Le blog d'Action Française - Reims. Articles de l'AF et des restes du monde...
Le premier tour de l’élection législative aura vu
l’échec cuisant de Mélenchon dit la Méluche chez nos amis poissonniers. Nous pourrions commenter son échec comme une rencontre manquée entre un bobo et des ouvriers. Mais cet aspect nous
intéresse moins que le parcours du candidat Mélenchon.
Passé des trotskistes au PS où il est resté près de trente ans, il y fut l’un des plus ardents défenseurs de l’UE et de Maastricht. Mes amis chevènementistes au PS à l’époque, me confirmaient que contrairement à ce que l’on pourrait croire de l’extérieur, la droite du PS (Strauss-Kahn, Fabius) ne s’emballait pas devant cette « avancée », alors qu’Emmanuelli, Aubry et Mélenchon s’avéraient extrêmement enthousiastes devant ce traité mortifère. Ce fut une raison du départ des chevènementistes : en effet, si la gauche du PS se révélait libérale, c’était sans doute qu’il fallait mener le combat ailleurs.

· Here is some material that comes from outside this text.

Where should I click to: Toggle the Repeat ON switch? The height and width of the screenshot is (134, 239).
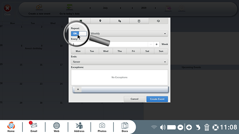pyautogui.click(x=79, y=33)
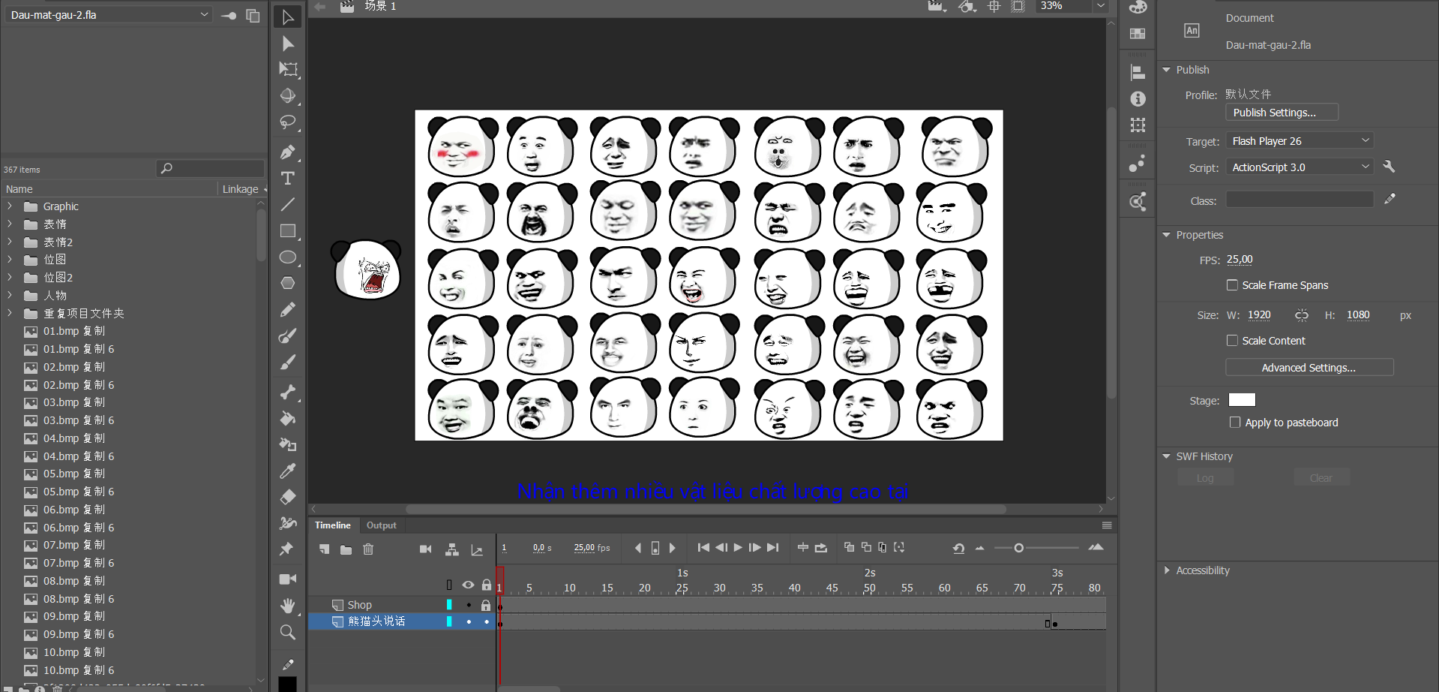This screenshot has width=1439, height=692.
Task: Select the Hand tool
Action: point(287,606)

Une dizaine d’années après, Mélenchon comprit son erreur et mena campagne pour le non (de gauche seulement, hélas) à l’instauration d’une constitution européenne. Je pus le voir en meeting un an après en 2006, où il continuait sa campagne mais elle aboutit à un échec, à savoir la non candidature de Fabius.

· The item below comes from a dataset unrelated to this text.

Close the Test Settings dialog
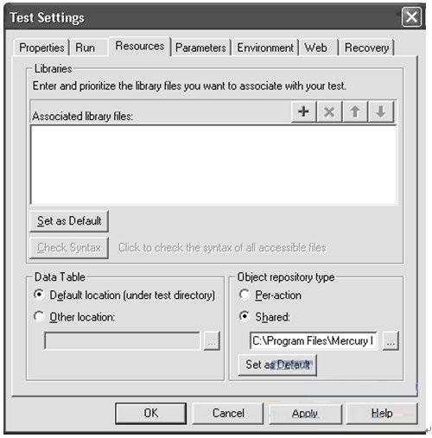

Mélenchon aurait pu opter pour une candidature patriote à la Chevènement tenant compte des aspirations sociales du courant communiste. Mais son naturel lui a fait choisir une autre tactique. Grande gueule peu sympathique, multipliant les positionnements ambigus, notamment vis-à-vis des islamistes ainsi que les attaques gratuites contre Marine Le Pen, dont pourtant il reprend une bonne partie du programme économique, Mélenchon rentrera peut-être dans l’histoire. Mais pas pour ça. Il restera en effet comme le premier trotskiste ayant défendu le bilan de l’U.R.S.S (« Les communistes n’ont pas de sang jusqu’au coude ») ainsi que de ses satellites (« Cuba n’est pas une dictature . »). A l’A.F nous n’avons pas de sympathie pour Besancenot, Krivine ou Nathalie Artaud, mais nous devons reconnaître qu’eux-mêmes et leur courant politique ont toujours été critiques vis-à-vis de l’U.R.S.S dont ils n’ont jamais minimisé les crimes. Un pas important a été donc franchi avec Mélenchon qui espère faire une synthèse entre ces deux courants. Or elle est vouée à l’échec car les militants ont généralement plus de mémoire que les électeurs et considéreront ce positionnement comme une trahison.
Par delà l’(in)efficacité de ce discours, comment peut-on encore défendre, ce régime communiste, quand on ne risque plus rien à le critiquer ? Est-il juste de trouver toujours et encore des circonstances atténuantes aux crimes staliniens, léninistes et brejneviens ? Pourquoi sommes-nous le seul pays où le communisme est encore en odeur de sainteté, alors que le peuple ne vote plus pour lui, exception faite des élections locales ?
Pour toutes ces raisons, espérons que la candidature de Mélenchon, ne soit qu’un dernier sursaut de la bête immonde.